Hui Cu mendengar ini mengeluarkan seruan tertahan. Betulkah dugaan Li Eng bahwa pemuda penolongnya dan yang sekaligus perampas hatinya ini ada hubungan dengan… dia yang dimaksudkan tentu Kwa Hong?

Adapun Sin Lee ketika mendengar ucapan Kun Hong dan kemudian Li Eng, melihat pula pandang mata Hui Cu dan yang lain-lain, berubah air mukanya. Tidak mengakui tentang kim-tiauw bukanlah hal yang sukar baginya, akan tetapi bagaimana ia bisa tidak mengakui tentang ibunya sendiri?

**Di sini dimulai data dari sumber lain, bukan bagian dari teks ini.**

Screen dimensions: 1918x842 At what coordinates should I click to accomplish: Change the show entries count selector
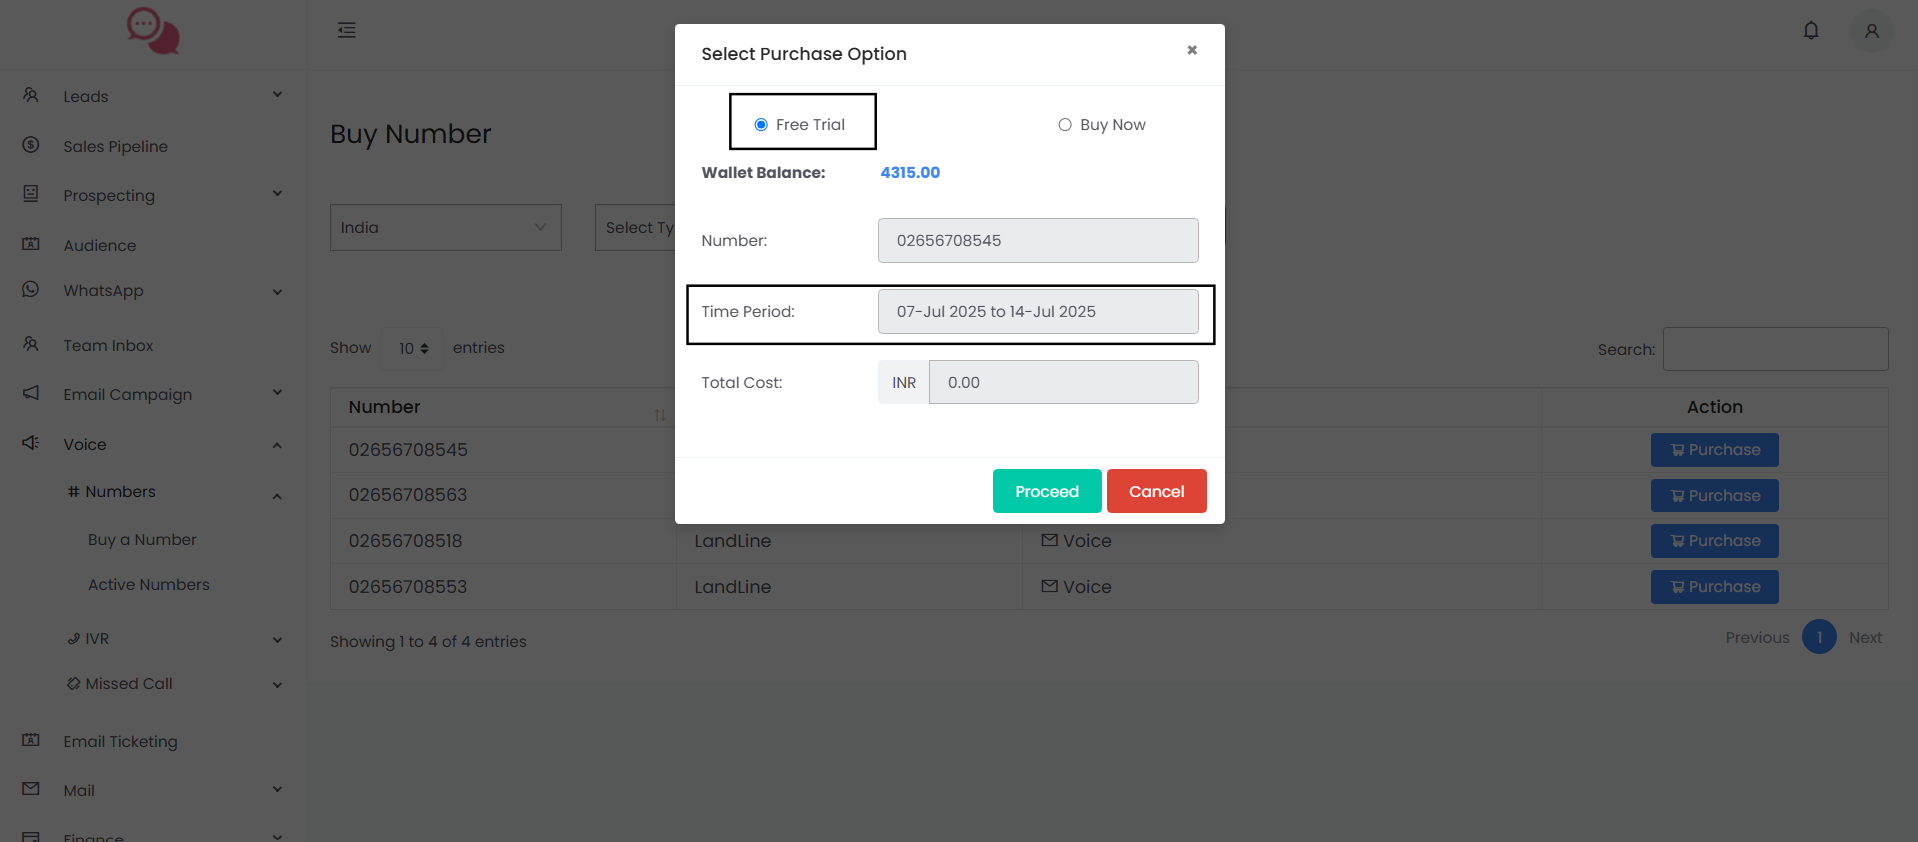click(413, 348)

Ia menjadi gugup dan gelisah karena rahasianya hampir terbongkar.





“Aku… aku… ah, tidak tahu siapa yang kalian maksudkan… setelah Nona Hui Cu bertemu dengan kalian, biarlah aku pergi!” Setelah berkata demikian, tubuhnya berkelebat dan ia sudah melompat jauh sekali.

“Saudara Sin Lee….!”

Tak terasa lagi Hui Cu berseru memanggil dan lari mengejar, namun ia segera menahan kakinya dan mukanya berubah merah ketika teringat bahwa sikapnya ini benar-benar telah membuka perasaan hatinya, sedangkan disitu terdapat Kun Hong dan Li Eng!

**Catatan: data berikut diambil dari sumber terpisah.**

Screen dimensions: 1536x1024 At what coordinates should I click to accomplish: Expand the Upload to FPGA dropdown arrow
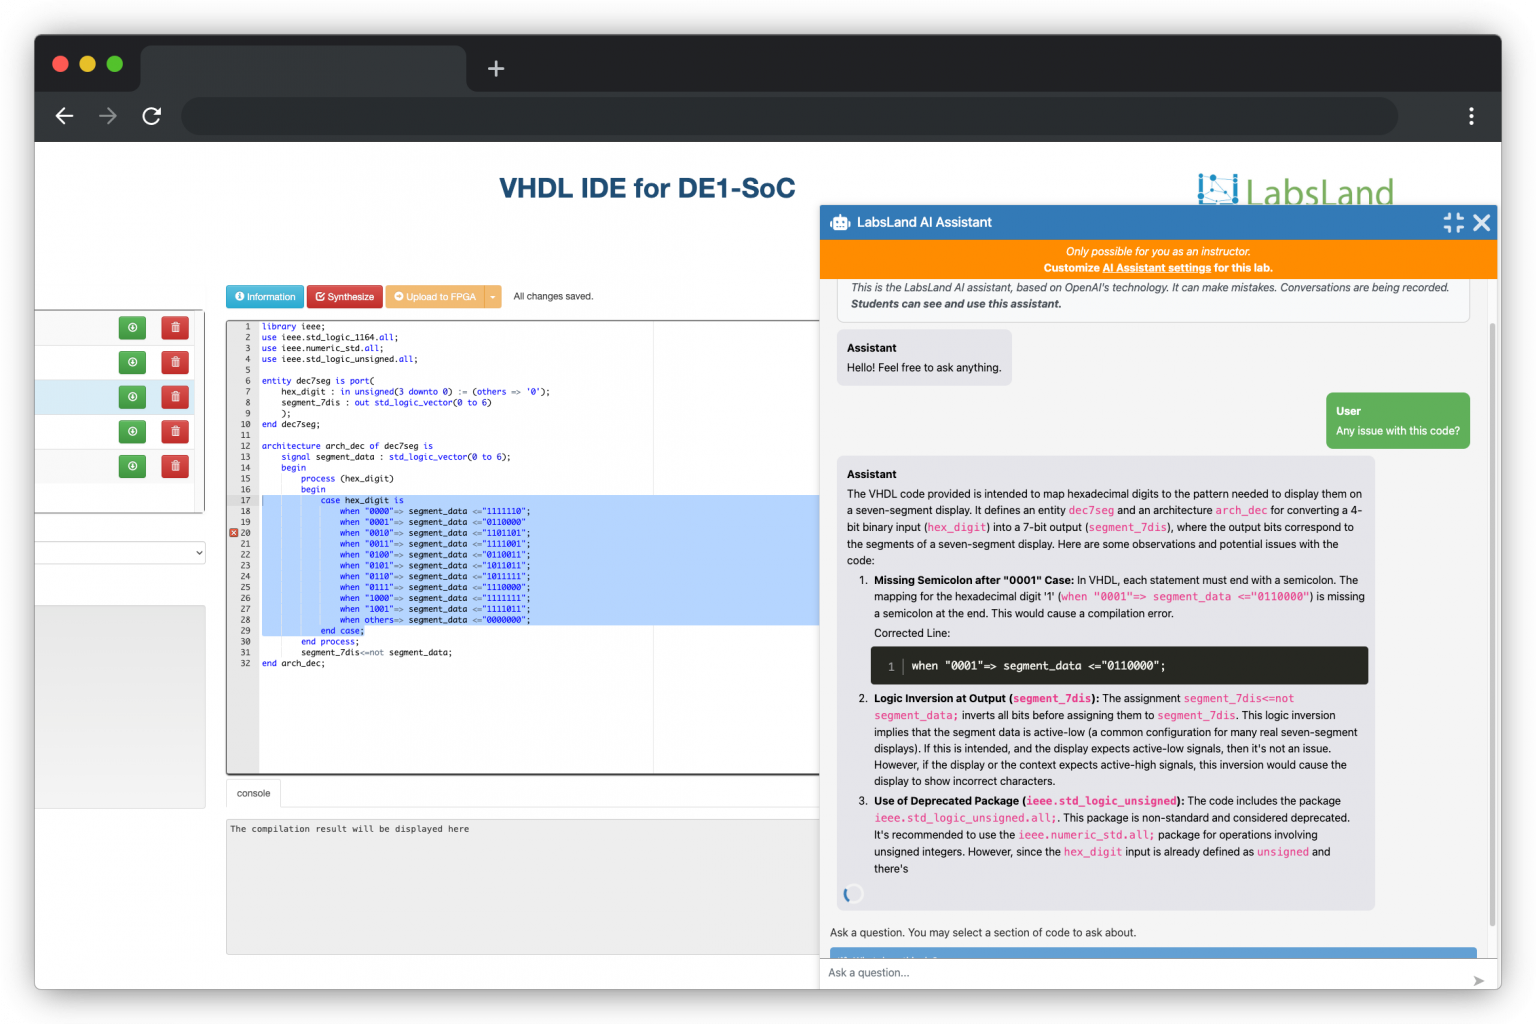pyautogui.click(x=493, y=297)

Dari jauh, lapat-lapat terdengar suara pemuda yang telah menjatuhkan hatinya itu,
“Nona Thio Hui Cu, selamat tinggal, kelak kita pasti akan saling bertemu kembali….”

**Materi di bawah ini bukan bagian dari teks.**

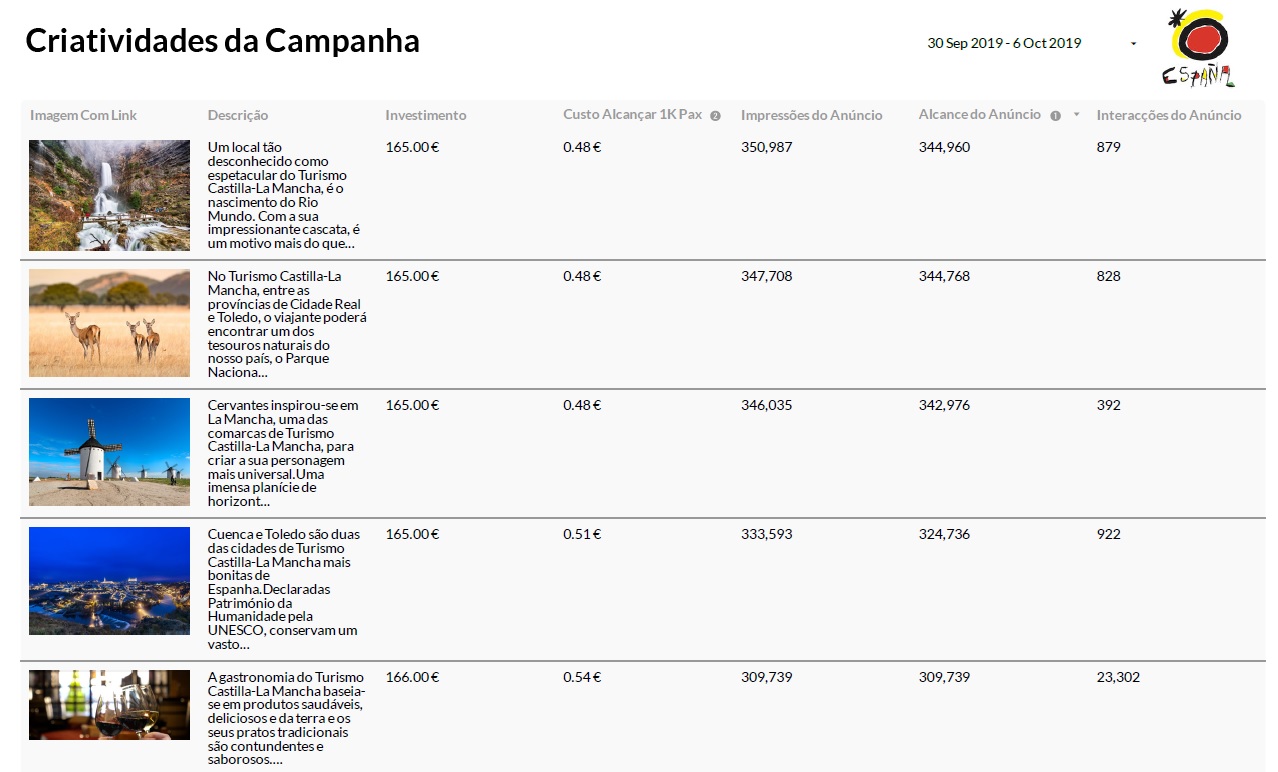Open the wine glasses thumbnail
The width and height of the screenshot is (1278, 772).
109,705
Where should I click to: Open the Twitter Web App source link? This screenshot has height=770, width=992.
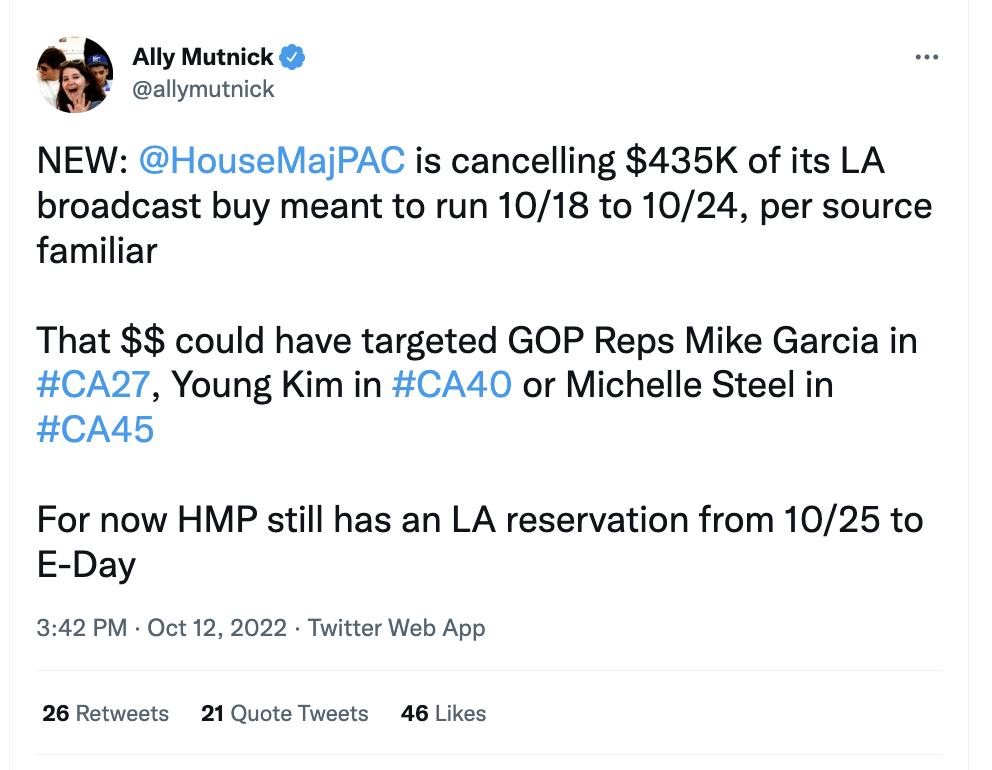(x=396, y=628)
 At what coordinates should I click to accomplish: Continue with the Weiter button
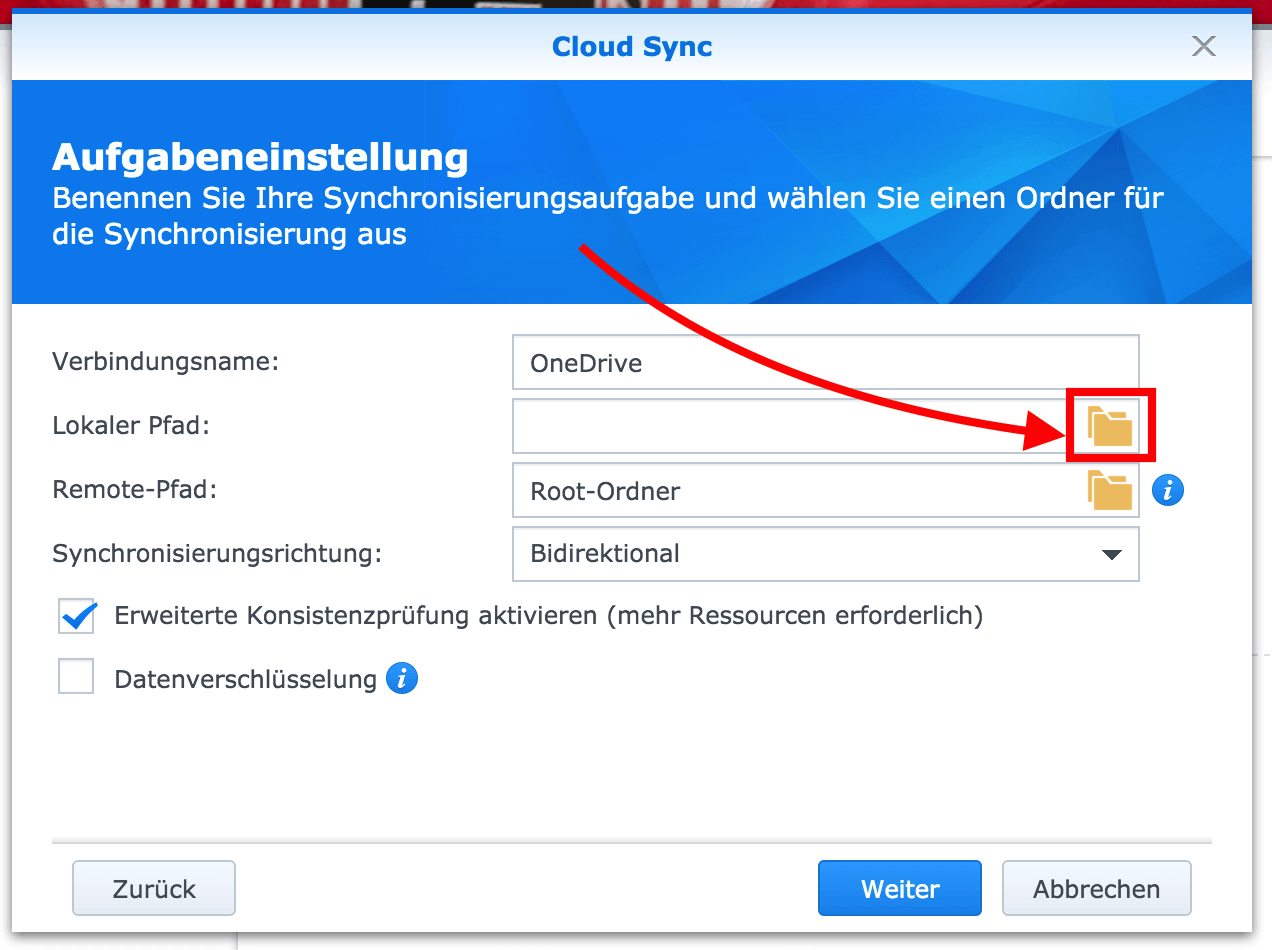[x=899, y=888]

“Engci Hui Cu, jangan kuatir, aku yakin kau akan bertemu lagi dengan dia. Hemm, dia baik sekali kepadamu, Cu-cici.” Li Eng lalu tertawa dan Hui Cu menjadi makin merah mukanya.

“Adik Eng, jangan kau main-main!”

“Siapa main-main, memang dia… eh, hebat sekali, bukan begitukah pendapatmu?”

“Kau… nakal….!”

Hui Cu maju dan mengulur tangan hendak mencubit pipi Li Eng yang menggodanya. Li Eng mengelak dan menjerit-jerit.

“Eh… eh, jangan… uhh, kenapa marah-marah? Lihat, tuh dia datang kembali!”

Seketika Hui Cu berhenti dan menengok kearah perginya pemuda tadi. Ketika tidak melihat siapa-siapa, ia menjadi makin jengah, maklum bahwa sekali lagi ia digoda oleh adik misan yang nakal itu.

“Sudahlah, jangan bergurau saja Kita harus bersyukur bahwa akhirnya kita bertiga dapat berkumpul kembali dengan selamat.”

Sambil melanjutkan perjalanan, tiga orang muda ini lalu saling menuturkan pengalaman mereka masing-masing.